MATERIAL PROVIDED -
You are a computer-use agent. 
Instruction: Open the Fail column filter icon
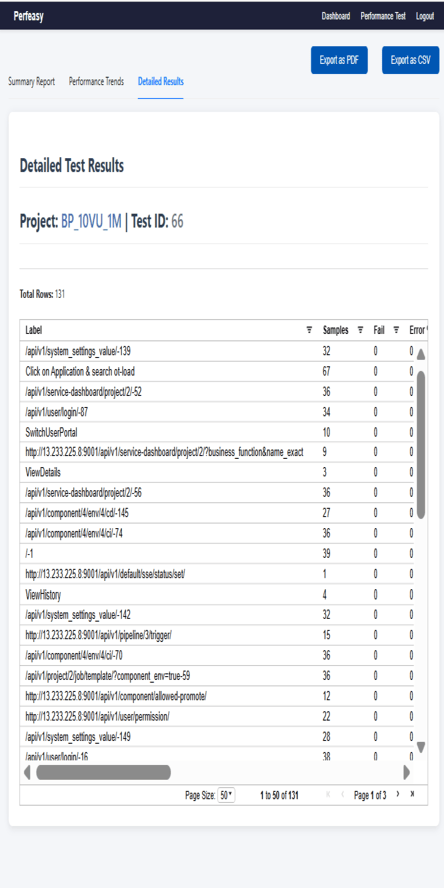(x=396, y=330)
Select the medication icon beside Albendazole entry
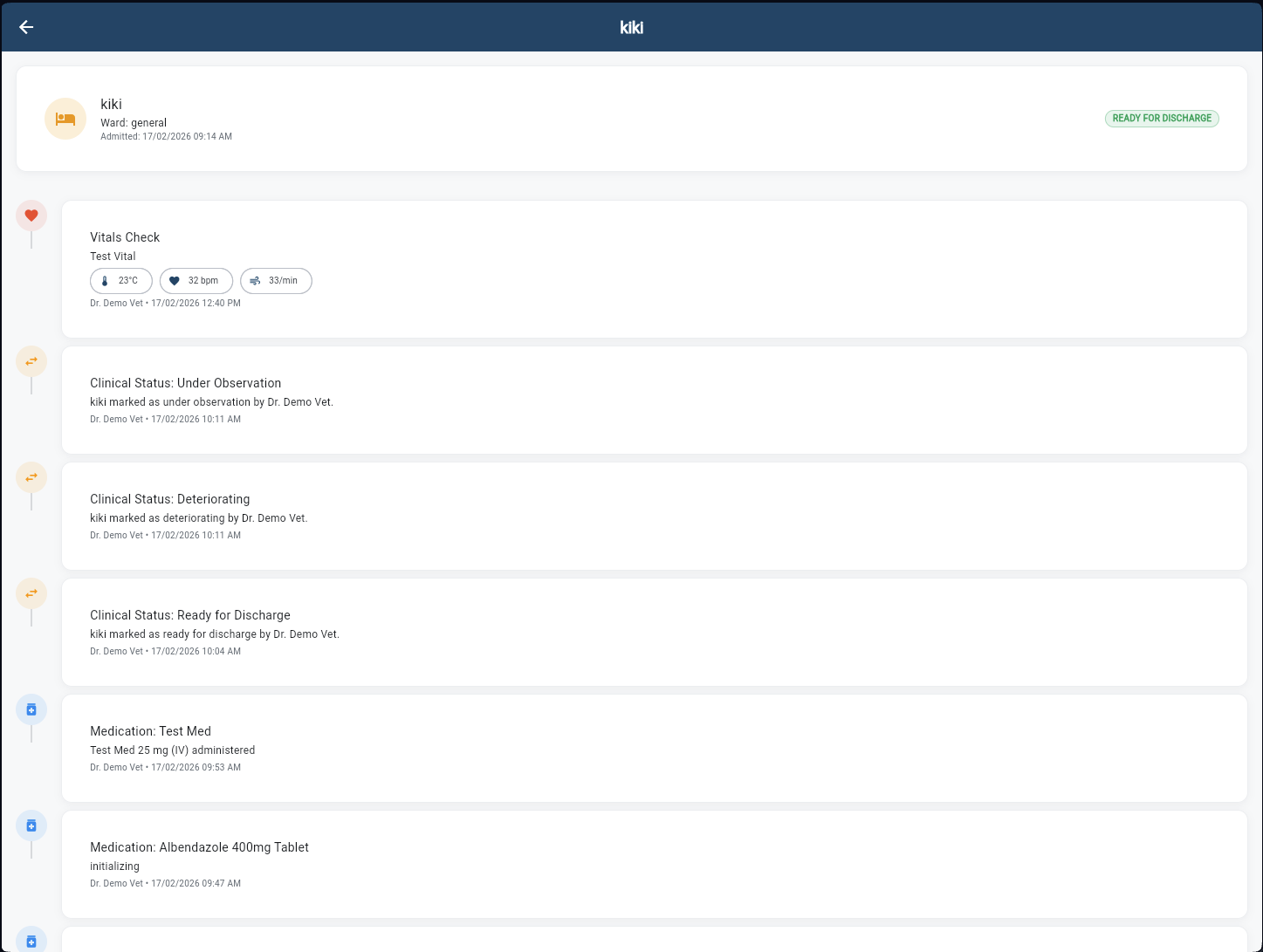This screenshot has width=1263, height=952. pyautogui.click(x=31, y=825)
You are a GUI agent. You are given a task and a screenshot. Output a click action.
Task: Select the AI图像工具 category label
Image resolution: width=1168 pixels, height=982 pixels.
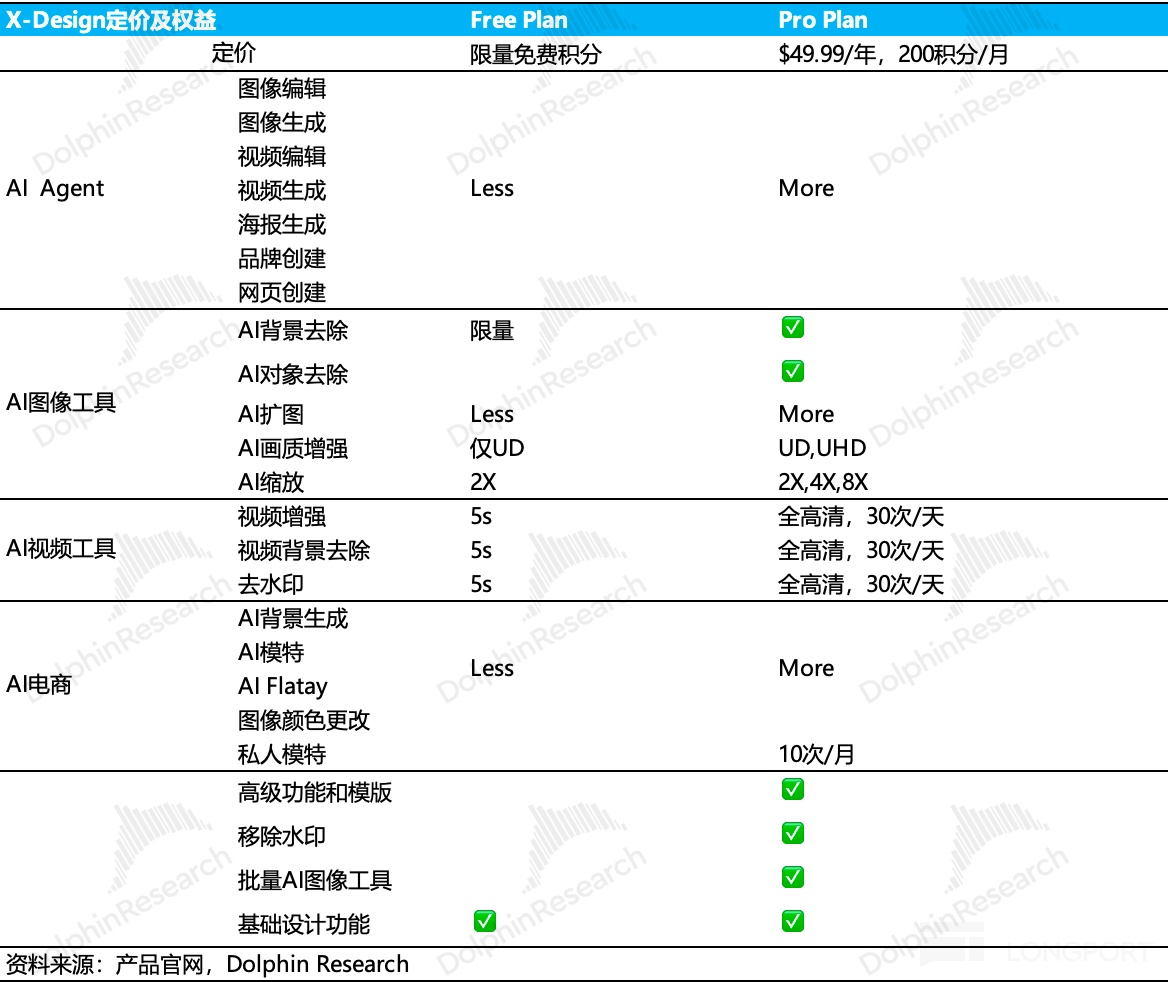tap(61, 405)
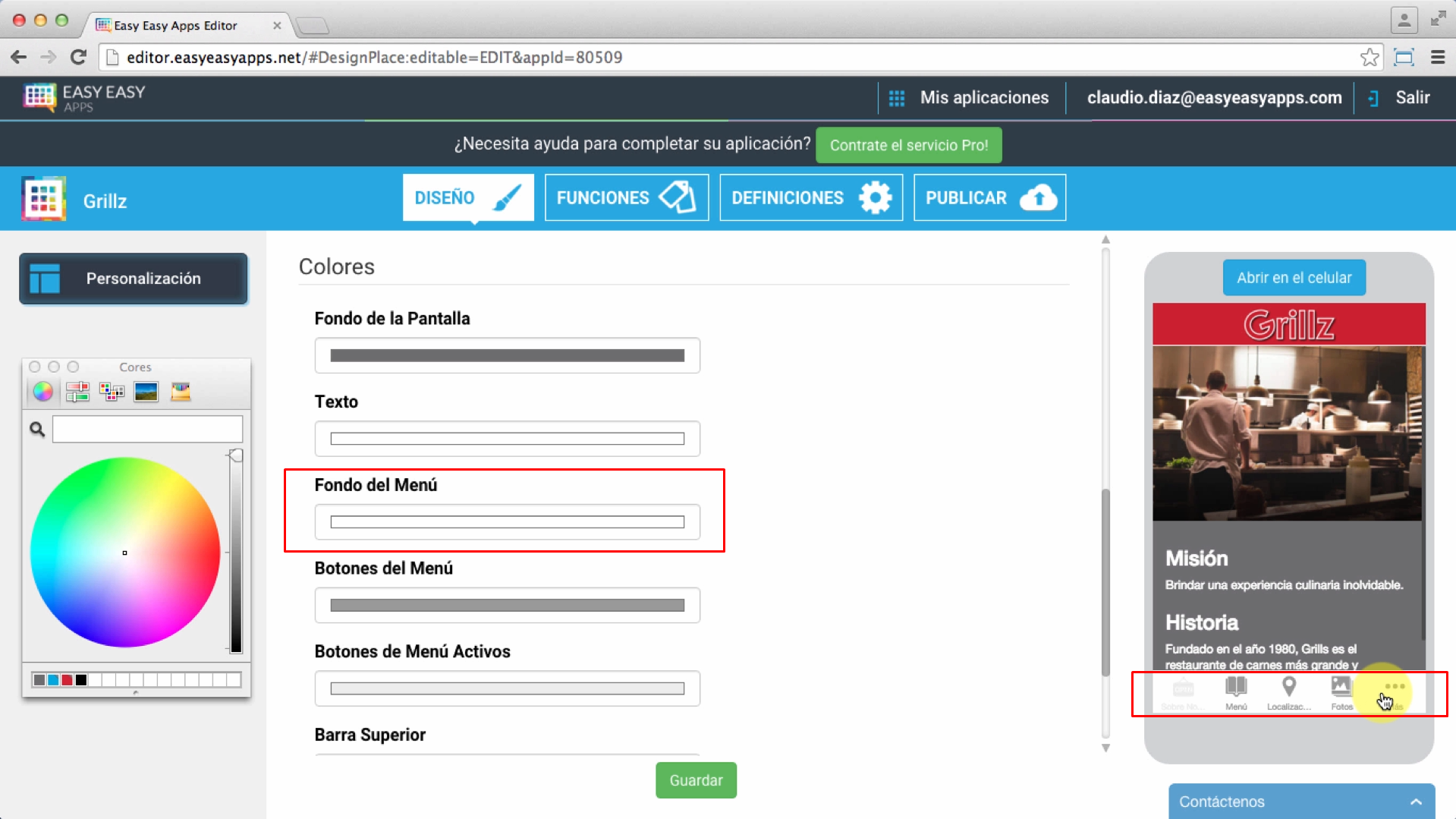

TASK DIRECTIONS -
Copy all records exactly; omit images.

ANSWER AREA -
You are a computer-use agent. 
Instruction: Open the Fail column filter icon
(x=396, y=330)
Select the medication icon beside Albendazole entry
This screenshot has width=1263, height=952. pyautogui.click(x=31, y=825)
You are a GUI agent. You are given a task and a screenshot. Output a click action.
Task: Select the AI图像工具 category label
Image resolution: width=1168 pixels, height=982 pixels.
tap(61, 405)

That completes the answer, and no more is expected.